I was on my way to synagogue yesterday when I got news that was surprising and unsurprising at the same time. That there had been an attack at a Manchester synagogue on Yom Kippur was a shock, but only the location and the timing. The fact that terror had struck our community felt like the confirmation of our worst fears – and something that was grimly predictable.
For as long as I can remember, Jewish life in the UK has been closely guarded and protected. My childhood synagogue in the leafy London suburb of Surbiton was behind locked gates with security guards posted outside when anyone was in the building. My Jewish newspaper office today has similar protections and an address we’re told must never be made public. Every kosher shop in North London has a permanent security presence, twice or three times that of a supermarket in a dodgy area.
British Jews are always watching over their shoulders, silently clocking the escape routes out of synagogues and constantly feeling like a target when we congregate. We are a group that, by virtue of existing, is targeted. Jewish schoolchildren are told to change their uniforms when going home on public transport, observant Jewish men hide their kippahs with baseball caps when on the tube, everyone does the little things they can to try and feel safe.
All of this of course, was true before October 7 and it will be true for a long time after this war ends. But there has been a remarkable uptick in the last two years. The right-thinking consensus that anti-Semitism was bad is crumbling before our eyes, as the horseshoe theory that sees us hit from the far-left and the far-right becomes stronger every day.
The Community Security Trust, a Jewish organization that collects data on anti-Semitism in Britain has recorded an unprecedented rise in all manner of attacks on British Jews, from casual anti-Semitic remarks to violent assaults on visibly Jewish people, buildings and communities.

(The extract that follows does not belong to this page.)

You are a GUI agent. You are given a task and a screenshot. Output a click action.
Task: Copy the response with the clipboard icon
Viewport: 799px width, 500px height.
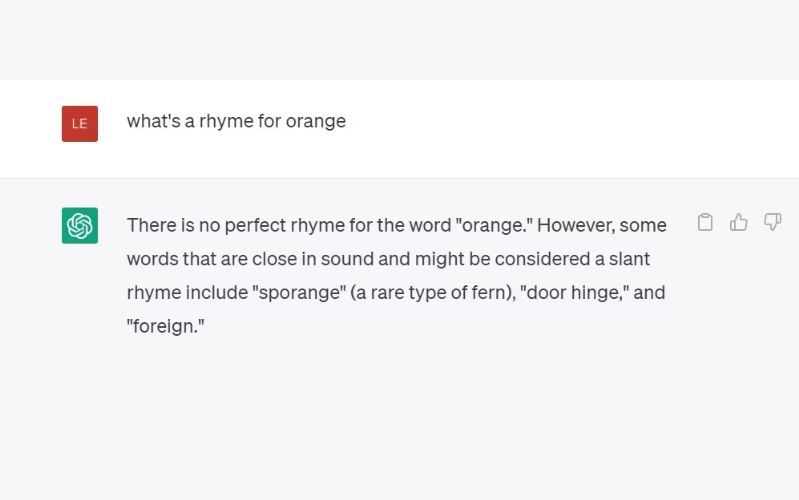pos(705,222)
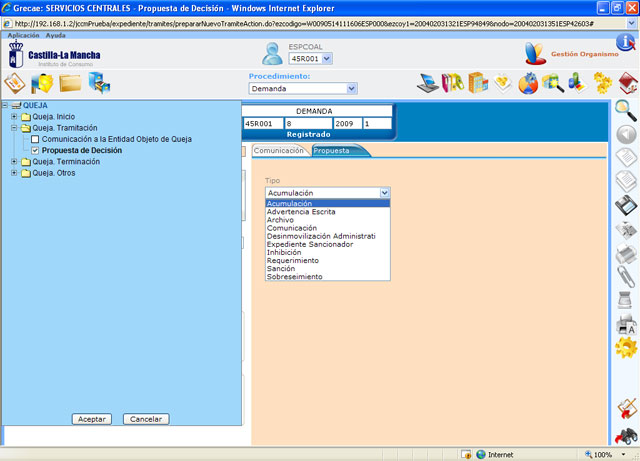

Just last month, a man was arrested in North London for a spate of attacks where he smeared his own excrement on synagogues.
The reaction to what’s happening in the Middle East is coming home to affect British Jews, making us feel like outsiders in a country that we’ve lived in and loved for centuries. I see it all the time in my own life and work. The social media channels of the Jewish Chronicle are inundated with hateful, anti-Semitic comments every day that have nothing to do with Israel. I’ve seen anti-Semitic graffiti appear all over my neighborhood in south London and I’ve been accused of “killing kids” at a friend’s birthday party by someone I had just met.
The nature of anti-Semitism means that it is ever-present, always under the surface. And it has been allowed to fester. Partially by a government that through its own poor politicking is pandering to extremists in its own party, but also by a media so desperate to raise the temperature of debate in Britain, that it forgets that Jewish people’s safety is at stake. Anti-Semites across the UK and in public life have been allowed to grow in confidence, to march on the streets of London, a city that Jews have thrived in, with placards of blood-drenched swastikas and depictions of Jewish leaders with horns.
Britain has always been seen as different to the rest of Europe when it comes to Jewish life. For years, our community has looked at violence in places like France, where Islamist terror attacks against Jews are a regular fixture and thought, “That wouldn’t happen here”.
But now it has. The events of yesterday will be a scar on Britain’s Jews, in the same way that the Tree of Life shooting, and the HyperCache attack, and the Boulder firebombing forever changed those communities. The Jews of Manchester and those across the UK will remember Heaton Park for years to come. There will also be soul-searching. Does this mean we should all go to Israel, to live among a different type of Islamist threat? What can we do to prevent this happening ever again?
There’s a certain feeling among British Jews that in any country other than Israel we are not in control of our own destiny, that our safety in the UK or in any other country is dependent on the government of the day listening to our pleas and taking our security seriously. To the credit of the police, they acted quickly to protect the Jews of Heaton Park. But many Jews today will be feeling that the attack was grimly predictable, and wondering why the government or the police allowed this country to become a place where Islamists’ toxic ideas and hatred of Israel are allowed to take the lives of British Jews.
Killing Jews in Manchester or London or Paris or Washington DC will not bring this war to an end. Not a single Palestinian life is saved by the taking of one from a synagogue worshipper. Yesterday’s attack feels like a turning point. If British Jews can be killed simply for being Jewish, then do the rest of us have a future here?